A Summary of how it all began

Ancient Britons and Romans

The earliest inhabitants of Denholm were prehistoric settlers, late stone or bronze age, some 2000-3000 years ago.


Last century (19th) skeletons were found near to where the present school is, these people would have lived by hunting, fishing and gathering.


Later during Roman occupation of the 1st and 2nd centuries, the native Britons lived in fortified dwellings on higher ground and remains of Iron age forts can still be seen today near to Denholm but there is no evidence of Roman occupation in Denholm itself.

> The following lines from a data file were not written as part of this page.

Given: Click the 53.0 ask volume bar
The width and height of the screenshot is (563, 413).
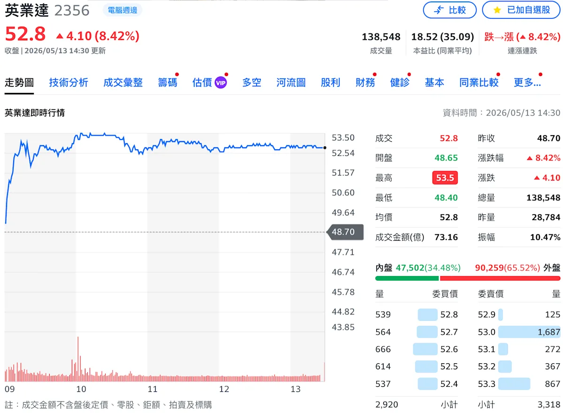Looking at the screenshot, I should [529, 332].
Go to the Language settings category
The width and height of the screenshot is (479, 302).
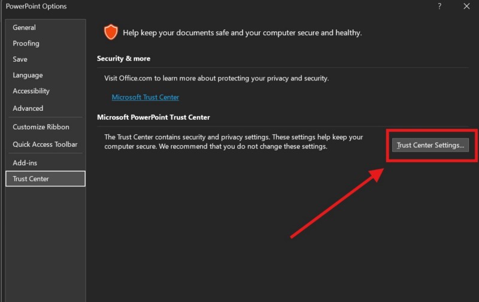click(x=28, y=75)
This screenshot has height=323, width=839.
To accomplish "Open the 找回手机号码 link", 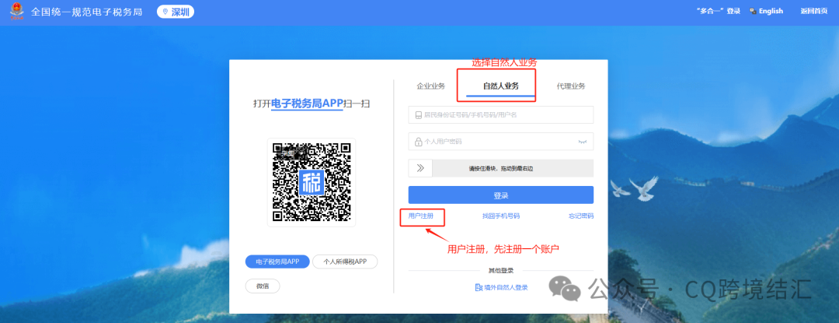I will (500, 216).
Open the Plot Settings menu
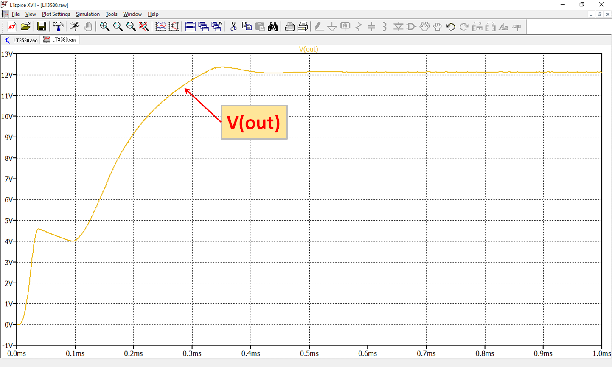 pyautogui.click(x=56, y=14)
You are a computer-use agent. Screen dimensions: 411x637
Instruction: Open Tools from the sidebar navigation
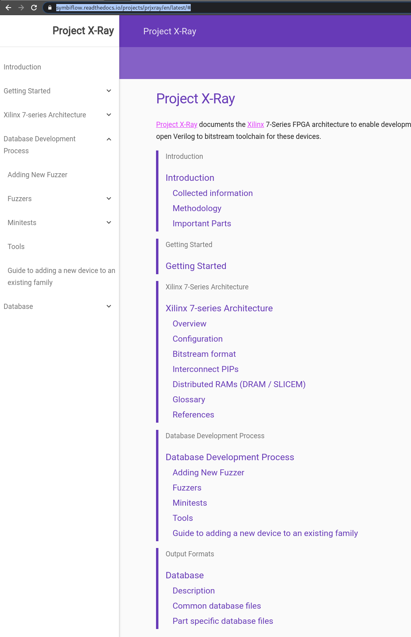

Earliest Record of Denholm

The earliest surviving record of the village is found in the ragmans rolls signed by a certain Guy of Denum at Berwick in 1296.


In this document many Scottish lords swore fealty (faithful adherence) to Edward 1st of England after his campaign north of the Border.

The Anglo Saxon Settlement

By the end of the 4th century the Romans had seen enough and were off.


The Angles and Saxons were invading from the south and it was from this era that we got our name Denholm:- "holm" (flat river meadow) by the "den" "dene" or "dean" (narrow wooded valley) thus the settlement was at the point where the narrow glen of the Dean Burn met the flat meadows of the Teviot valley.

16th Century Border Raids

The village suffered its share of feuds and raids which devastated the Borders before the union of the crowns in 1603. In


1524 lord Dacre boasted that he had harried the whole of the Border lands and left not a single habitable place. In 1533-35 Denholm and Cavers were burnt by Lord Dacre and Sir Kerstial Dacre.

The Feuing of the Village in the 17th Century

In 1664 Sir Archibald Douglas feud 8 3/4 acres of land for houses and gardens. That is to say he granted a perpetual lease at a fixed rent. This land lay in plots around the green. More was feud in the 18th century down the Canongate.


Denholm is now a Conservation Area listed as "a planned village" as opposed to the traditional unplanned or organic form of village usually found in Roxburghshire.